Sotto il profilo medico legale, avere una malattia rara non presuppone necessariamente il diritto al riconoscimento dell'invalidità civile o handicap. Le persone con una diagnosi di malattia rara debbono, infatti, essere valutate caso per caso con le procedure previste per legge. Handicap e invalidità civile non sono la stessa cosa, anche se entrambe le condizioni possono essere riconosciute in una medesima persona, non necessariamente uno stato di invalidità civile si accompagna allo stato di handicap e viceversa.

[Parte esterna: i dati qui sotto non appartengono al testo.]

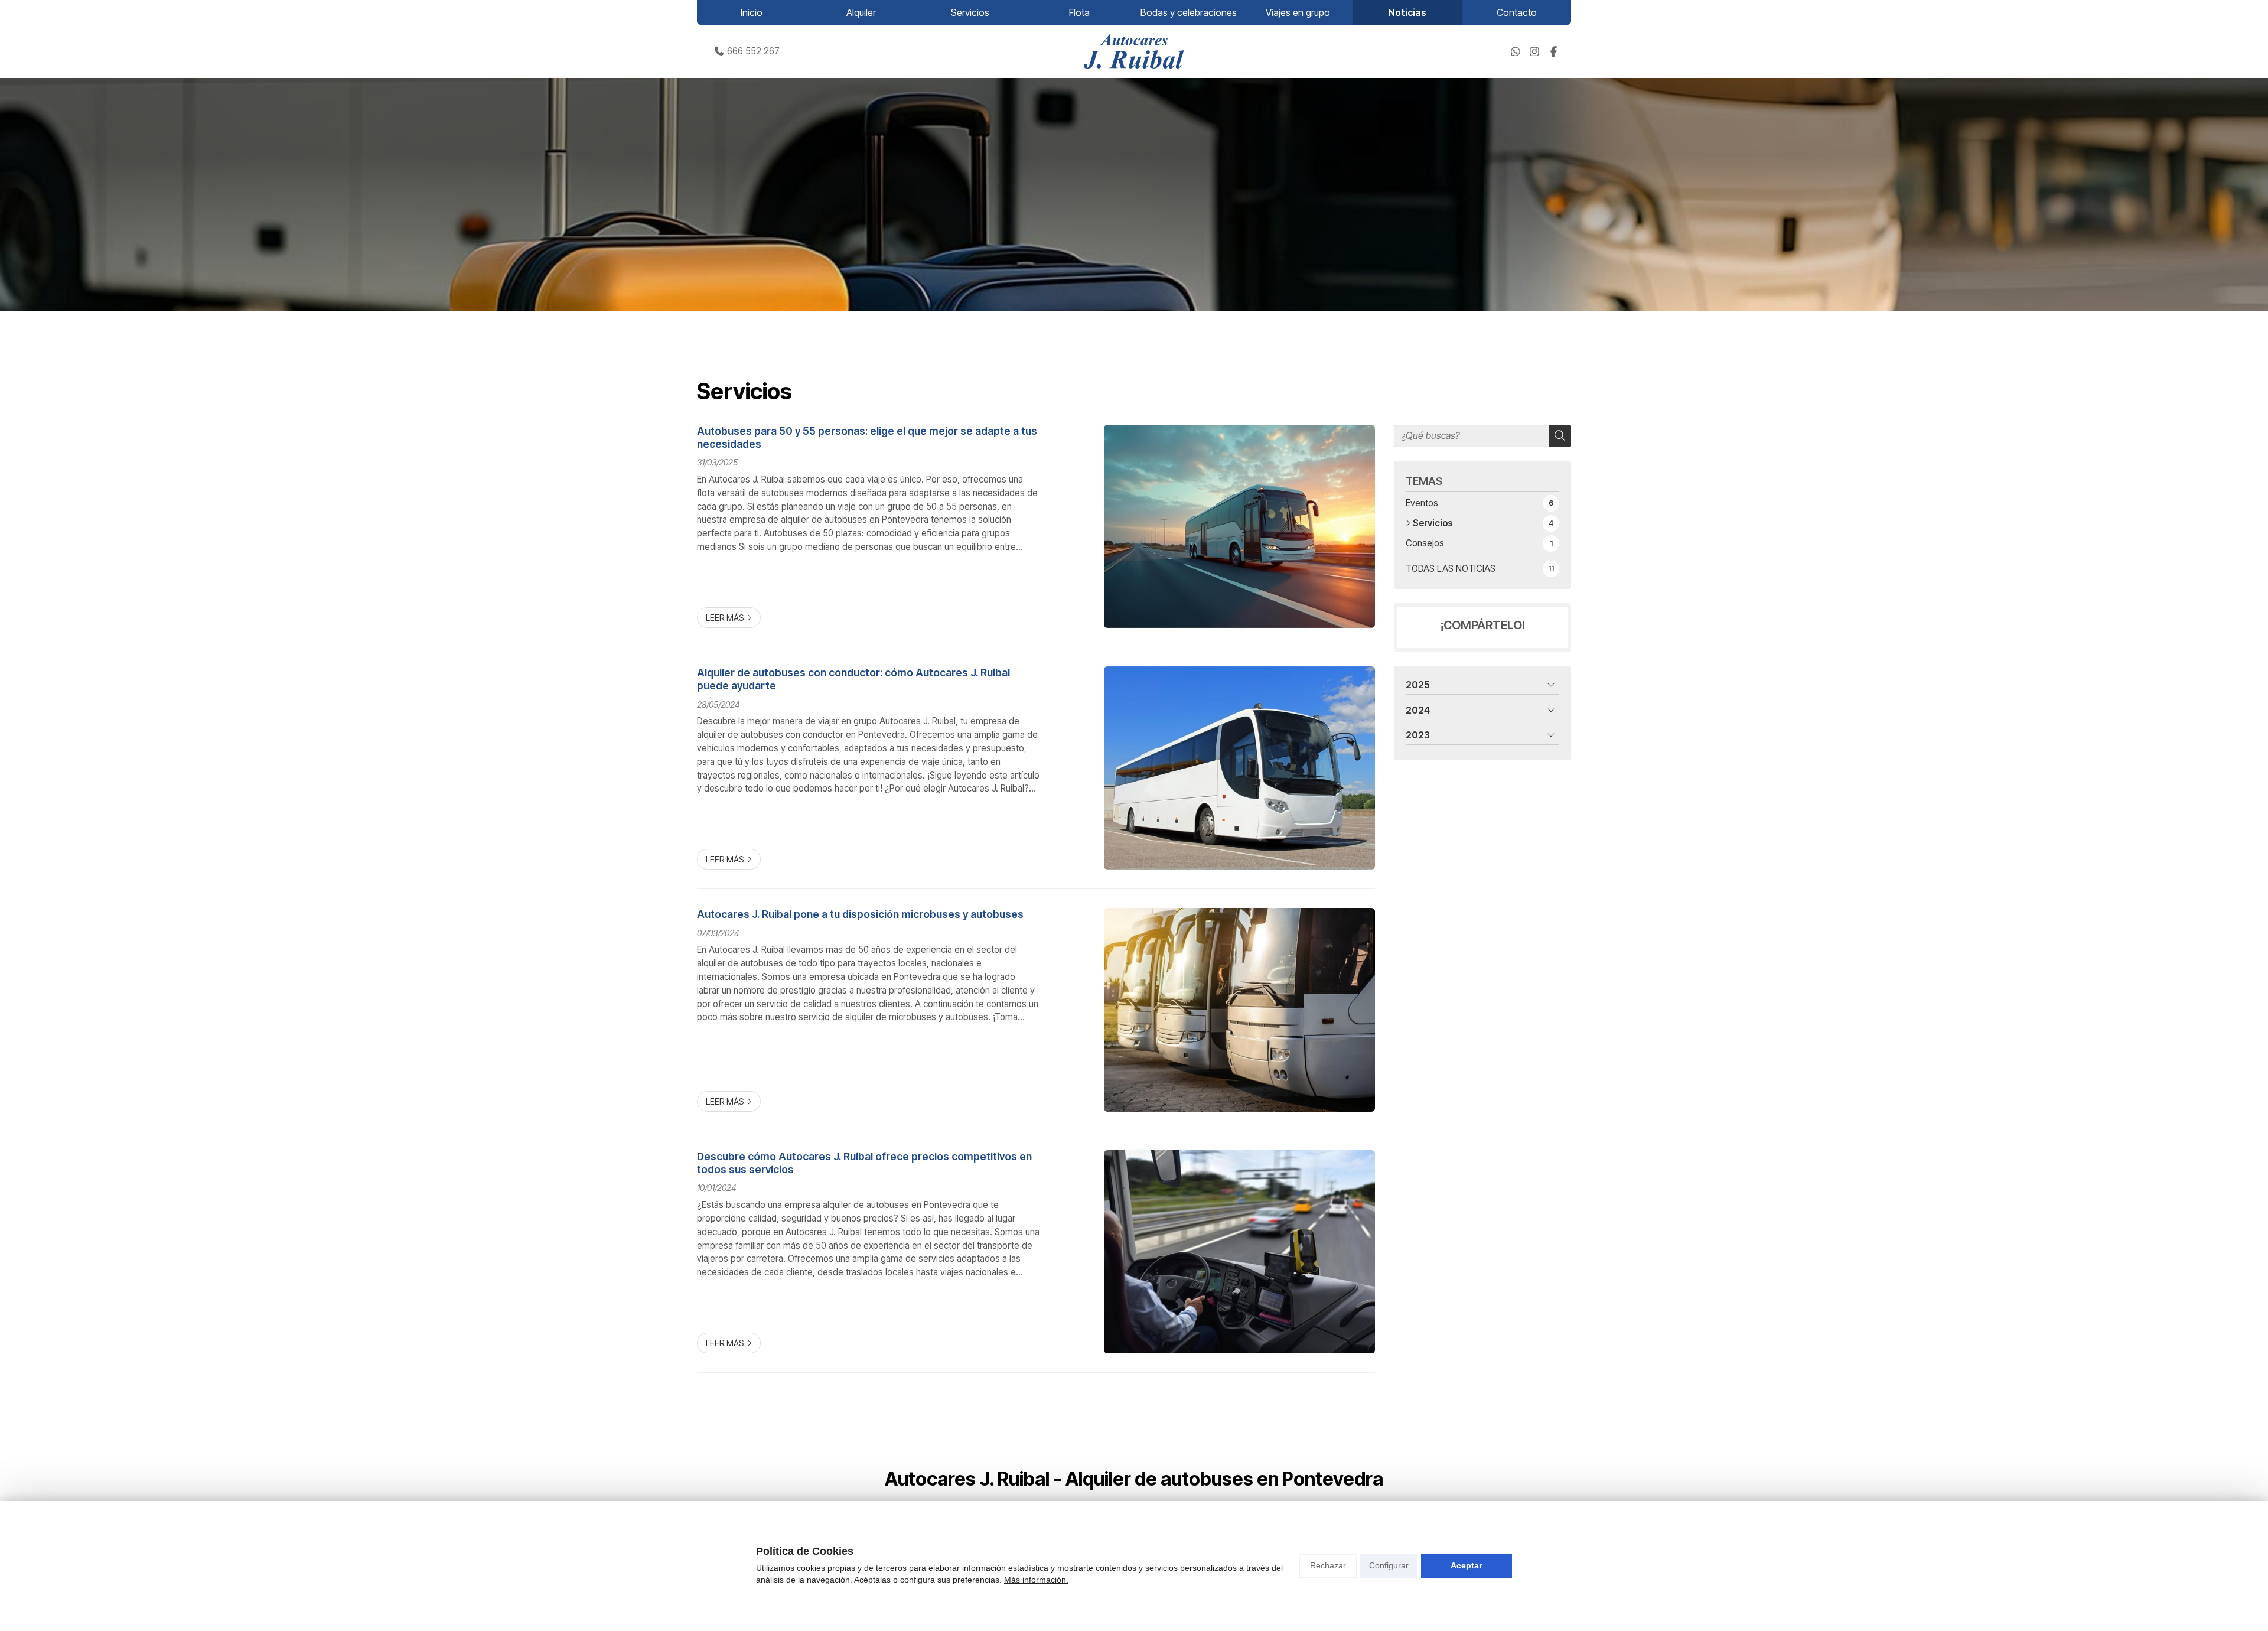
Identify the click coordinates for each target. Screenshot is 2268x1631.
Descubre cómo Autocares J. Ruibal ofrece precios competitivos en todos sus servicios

È definita invalidità civile la difficoltà a svolgere alcune funzioni tipiche della vita quotidiana o di relazione, a causa di una menomazione o di un deficit psichico o intellettivo, della vista o dell'udito. La condizione di invalido è definita in percentuale di invalidità ed è regolata dalla Legge 118/71 con la quale si riconosce alla persona il diritto a percepire un vero e proprio beneficio economico (es. pensione invalidità civile, pensione di invalidità, assegno d'invalidità).

Nota: l'invalidità è civile quando non deriva da cause di guerra, di servizio, di lavoro.

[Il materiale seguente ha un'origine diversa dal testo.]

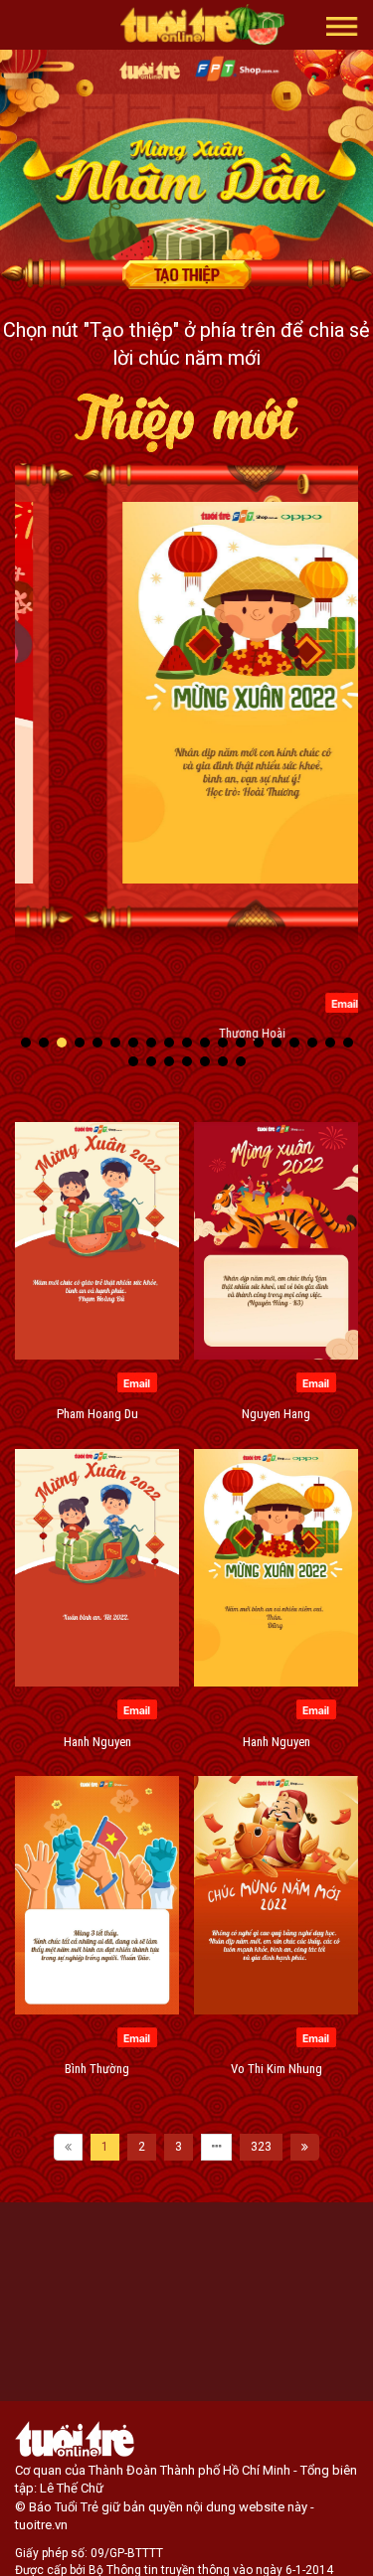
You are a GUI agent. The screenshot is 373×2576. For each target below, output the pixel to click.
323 (261, 2147)
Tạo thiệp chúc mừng (187, 274)
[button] (342, 25)
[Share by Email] (277, 1002)
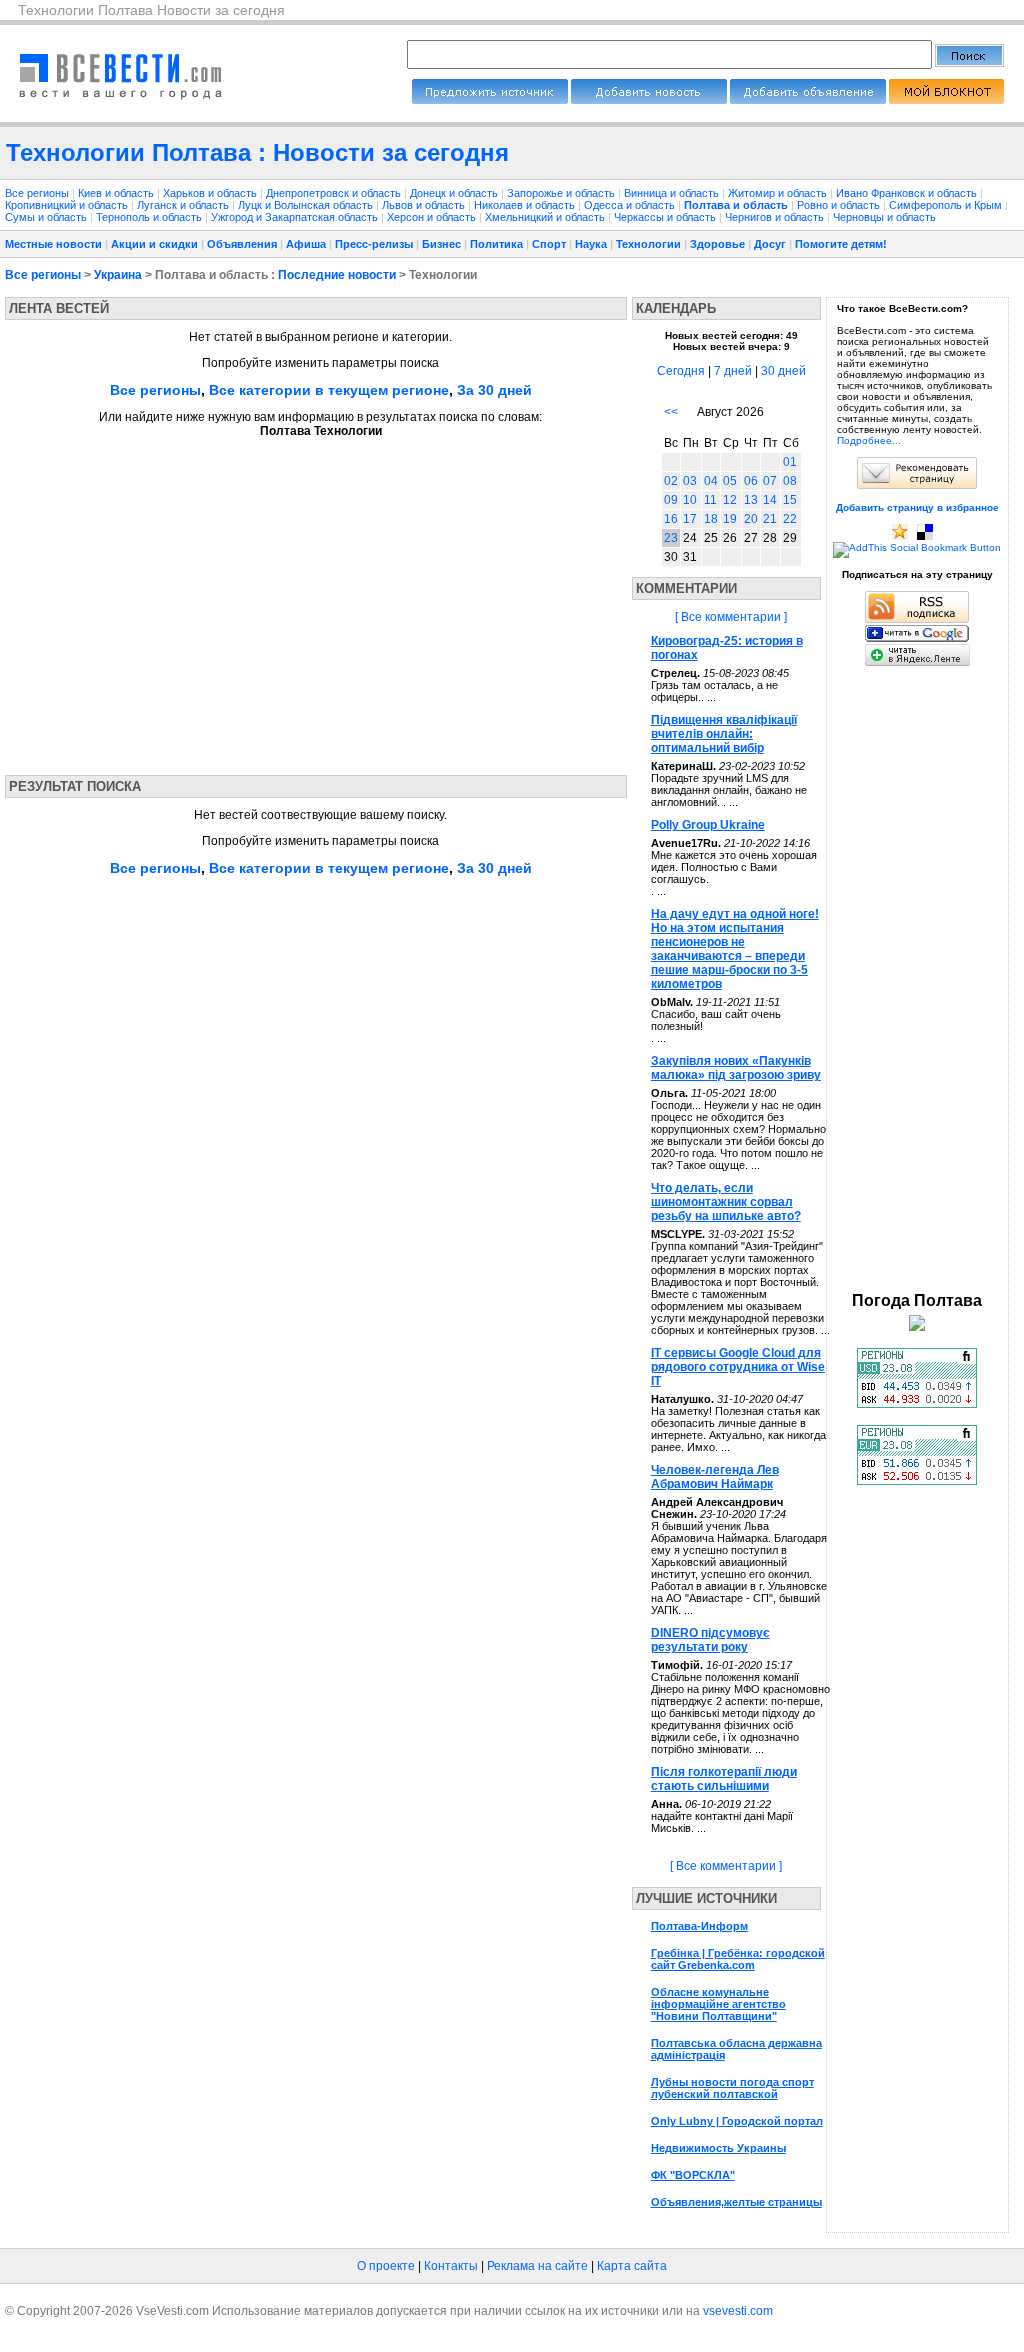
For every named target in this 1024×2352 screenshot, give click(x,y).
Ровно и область (840, 205)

Lo stato di handicap, diverso da quello di minorazione civile, è definito e graduato dalla Legge 104/92. In questa norma, infatti, il primo comma dell'articolo 3 recita: «È persona handicappata colui che presenta una minorazione fisica, psichica o sensoriale, stabilizzata o progressiva, che causa difficoltà di apprendimento, di relazione o di integrazione lavorativa e tale da determinare un processo di svantaggio sociale o di emarginazione».
L'accertamento dell'handicap, a seconda della connotazione di gravità o meno, comporta il riconoscimento del diritto a prestazioni economiche (es. deducibiltà spese di assistenza specifica) e non economiche (es. permessi parentali, esenzioni e priorità nell'accesso a specifici servizi e programmi), ma più in generale il diritto all'integrazione sociale.

Per l'accertamento dell'invalidità e dell'handicap, dal 1° gennaio 2010 le domande devono essere presentate all'INPS per via telematica tramite il sito dell'INPS (www.inps.it). Il certificato delle condizioni di disabilità e/o handicap dovrà essere redatto a cura di un medico abilitato alla compilazione telematica che di norma è il proprio medico curante, e trasmesso per via telematica attraverso le procedure definite dall'INPS. Il medico consegna alla persona interessata copia firmata di tale certificazione che è corredata da un apposito codice.
Successivamente, inderogabilmente entro 90gg, è necessario fare domanda di visita all'INPS tramite il sito internet dell'Istituto.
La domanda può essere presentata direttamente dal cittadino in via telematica, previa richiesta di un codice di identificazione personale (codice Pin) oppure per il tramite degli Enti di patronato o dalle associazioni di categoria che saranno abilitati dall'INPS a questa procedura. Nella domanda andrà indicato anche il codice riportato nella certificazione medica precedentemente acquisita per permettere l'abbinamento dei due documenti. Il sistema informatico permetterà in sede di domanda di prenotare anche la visita medica presso la Commissione medica della ASL di residenza dell'interessato. La visita avviene sempre presso le Commissioni mediche delle ASL, che ne mantengono la titolarità, integrate da un medico nominato dall'INPS. L'interessato può, qualora sussistano le condizioni, richiedere la visita domiciliare attraverso il proprio medico abilitato. Il medico, in questo caso, compila ed invia (sempre per via telematica collegandosi al sito dell'Inps) il certificato medico di richiesta visita domiciliare, almeno 5 giorni prima della data già fissata per la visita ambulatoriale.